What you are asked to do: Examine each line of the data. Copy those that contain the string "layer".

*** Records for the task Section Begins ***

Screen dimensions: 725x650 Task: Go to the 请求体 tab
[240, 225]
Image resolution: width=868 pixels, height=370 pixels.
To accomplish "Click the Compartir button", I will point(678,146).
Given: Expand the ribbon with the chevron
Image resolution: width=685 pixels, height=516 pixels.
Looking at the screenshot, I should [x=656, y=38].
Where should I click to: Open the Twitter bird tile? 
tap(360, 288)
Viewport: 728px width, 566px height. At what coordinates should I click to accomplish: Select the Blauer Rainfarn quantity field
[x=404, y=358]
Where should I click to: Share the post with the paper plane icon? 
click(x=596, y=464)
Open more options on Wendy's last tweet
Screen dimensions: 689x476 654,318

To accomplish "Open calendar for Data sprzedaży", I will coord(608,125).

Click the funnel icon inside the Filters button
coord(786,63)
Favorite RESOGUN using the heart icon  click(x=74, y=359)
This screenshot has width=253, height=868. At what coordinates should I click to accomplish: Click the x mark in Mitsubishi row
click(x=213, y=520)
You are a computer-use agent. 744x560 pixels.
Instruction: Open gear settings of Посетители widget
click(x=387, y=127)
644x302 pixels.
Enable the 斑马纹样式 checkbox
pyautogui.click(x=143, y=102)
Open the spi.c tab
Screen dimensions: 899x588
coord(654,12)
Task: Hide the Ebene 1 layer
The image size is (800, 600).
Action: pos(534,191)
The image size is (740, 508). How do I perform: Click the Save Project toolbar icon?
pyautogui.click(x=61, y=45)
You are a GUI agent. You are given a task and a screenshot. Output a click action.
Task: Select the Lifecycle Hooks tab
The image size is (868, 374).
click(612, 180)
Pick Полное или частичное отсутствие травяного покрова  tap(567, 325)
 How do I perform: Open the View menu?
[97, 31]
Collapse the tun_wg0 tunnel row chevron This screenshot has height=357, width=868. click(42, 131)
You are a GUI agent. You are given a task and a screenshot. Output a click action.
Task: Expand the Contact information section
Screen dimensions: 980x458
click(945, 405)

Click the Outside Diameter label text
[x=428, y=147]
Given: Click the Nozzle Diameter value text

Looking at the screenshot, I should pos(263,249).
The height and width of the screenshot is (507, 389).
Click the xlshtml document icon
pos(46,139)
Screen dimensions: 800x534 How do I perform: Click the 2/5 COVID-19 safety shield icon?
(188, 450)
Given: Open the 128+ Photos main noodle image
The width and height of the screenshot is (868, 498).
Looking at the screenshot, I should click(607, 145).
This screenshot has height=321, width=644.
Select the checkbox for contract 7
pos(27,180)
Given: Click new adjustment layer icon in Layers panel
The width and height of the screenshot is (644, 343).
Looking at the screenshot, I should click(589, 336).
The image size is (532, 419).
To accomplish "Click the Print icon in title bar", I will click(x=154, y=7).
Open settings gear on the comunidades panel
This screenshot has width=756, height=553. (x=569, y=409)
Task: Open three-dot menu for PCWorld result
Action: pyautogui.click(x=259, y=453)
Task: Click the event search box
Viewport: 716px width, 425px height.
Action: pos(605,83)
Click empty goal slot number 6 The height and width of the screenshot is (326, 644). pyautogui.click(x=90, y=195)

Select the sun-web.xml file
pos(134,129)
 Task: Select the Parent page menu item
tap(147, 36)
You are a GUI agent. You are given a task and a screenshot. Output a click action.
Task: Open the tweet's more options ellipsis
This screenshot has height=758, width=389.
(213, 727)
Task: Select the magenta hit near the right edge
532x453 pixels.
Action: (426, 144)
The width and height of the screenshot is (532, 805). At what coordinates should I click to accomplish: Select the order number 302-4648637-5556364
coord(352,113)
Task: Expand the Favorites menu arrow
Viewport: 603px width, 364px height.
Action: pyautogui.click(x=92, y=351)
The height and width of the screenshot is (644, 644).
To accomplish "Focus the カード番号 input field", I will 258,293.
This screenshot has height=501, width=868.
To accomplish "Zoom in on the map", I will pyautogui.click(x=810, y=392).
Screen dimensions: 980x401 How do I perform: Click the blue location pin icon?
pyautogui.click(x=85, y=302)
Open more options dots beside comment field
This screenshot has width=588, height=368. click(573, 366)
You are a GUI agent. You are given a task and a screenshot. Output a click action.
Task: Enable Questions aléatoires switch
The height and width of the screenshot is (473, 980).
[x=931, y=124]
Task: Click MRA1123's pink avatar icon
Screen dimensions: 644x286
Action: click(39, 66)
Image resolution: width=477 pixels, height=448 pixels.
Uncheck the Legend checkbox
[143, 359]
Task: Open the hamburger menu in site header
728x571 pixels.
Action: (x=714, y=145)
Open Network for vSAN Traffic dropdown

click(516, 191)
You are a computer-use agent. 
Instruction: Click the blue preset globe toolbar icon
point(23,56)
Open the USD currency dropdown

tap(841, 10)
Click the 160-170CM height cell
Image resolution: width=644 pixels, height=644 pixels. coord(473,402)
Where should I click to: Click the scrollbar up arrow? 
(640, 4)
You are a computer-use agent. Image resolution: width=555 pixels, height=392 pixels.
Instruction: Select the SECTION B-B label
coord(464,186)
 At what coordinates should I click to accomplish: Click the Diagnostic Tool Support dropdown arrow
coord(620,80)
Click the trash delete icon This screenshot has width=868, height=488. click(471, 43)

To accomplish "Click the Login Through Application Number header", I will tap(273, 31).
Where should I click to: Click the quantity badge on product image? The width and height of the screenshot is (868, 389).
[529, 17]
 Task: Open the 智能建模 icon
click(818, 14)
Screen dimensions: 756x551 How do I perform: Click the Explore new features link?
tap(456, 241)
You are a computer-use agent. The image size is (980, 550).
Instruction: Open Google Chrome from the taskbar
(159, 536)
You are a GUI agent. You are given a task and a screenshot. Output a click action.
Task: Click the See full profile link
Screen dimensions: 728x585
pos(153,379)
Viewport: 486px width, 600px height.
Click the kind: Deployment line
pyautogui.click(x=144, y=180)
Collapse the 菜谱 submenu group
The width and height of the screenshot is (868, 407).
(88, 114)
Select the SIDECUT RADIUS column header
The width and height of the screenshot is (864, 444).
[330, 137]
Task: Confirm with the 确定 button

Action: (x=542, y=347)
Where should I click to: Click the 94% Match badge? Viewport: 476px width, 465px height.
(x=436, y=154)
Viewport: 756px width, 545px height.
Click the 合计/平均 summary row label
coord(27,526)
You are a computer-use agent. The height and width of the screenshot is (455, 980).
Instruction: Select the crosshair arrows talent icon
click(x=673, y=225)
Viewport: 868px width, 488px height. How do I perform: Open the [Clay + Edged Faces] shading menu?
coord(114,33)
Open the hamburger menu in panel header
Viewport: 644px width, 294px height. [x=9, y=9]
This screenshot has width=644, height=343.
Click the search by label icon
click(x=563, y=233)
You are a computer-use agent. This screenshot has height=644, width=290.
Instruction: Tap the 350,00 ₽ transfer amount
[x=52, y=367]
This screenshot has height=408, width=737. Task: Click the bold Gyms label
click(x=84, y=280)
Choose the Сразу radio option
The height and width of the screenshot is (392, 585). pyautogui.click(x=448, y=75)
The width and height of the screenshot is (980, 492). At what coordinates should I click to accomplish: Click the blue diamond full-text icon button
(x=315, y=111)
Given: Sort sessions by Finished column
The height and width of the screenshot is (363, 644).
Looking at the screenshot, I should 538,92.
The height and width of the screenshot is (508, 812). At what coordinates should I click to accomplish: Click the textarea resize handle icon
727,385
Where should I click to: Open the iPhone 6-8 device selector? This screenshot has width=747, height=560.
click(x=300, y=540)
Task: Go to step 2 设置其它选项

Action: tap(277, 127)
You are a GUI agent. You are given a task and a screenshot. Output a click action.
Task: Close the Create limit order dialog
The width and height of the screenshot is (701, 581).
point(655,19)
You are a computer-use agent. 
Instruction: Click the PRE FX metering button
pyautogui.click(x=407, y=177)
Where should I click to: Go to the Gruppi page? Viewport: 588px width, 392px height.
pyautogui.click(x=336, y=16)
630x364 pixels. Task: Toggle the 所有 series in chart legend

*** Records for the task Section Ends ***

Result of this exercise:
Task: Hide the Ebene 1 layer
Given: Click new adjustment layer icon in Layers panel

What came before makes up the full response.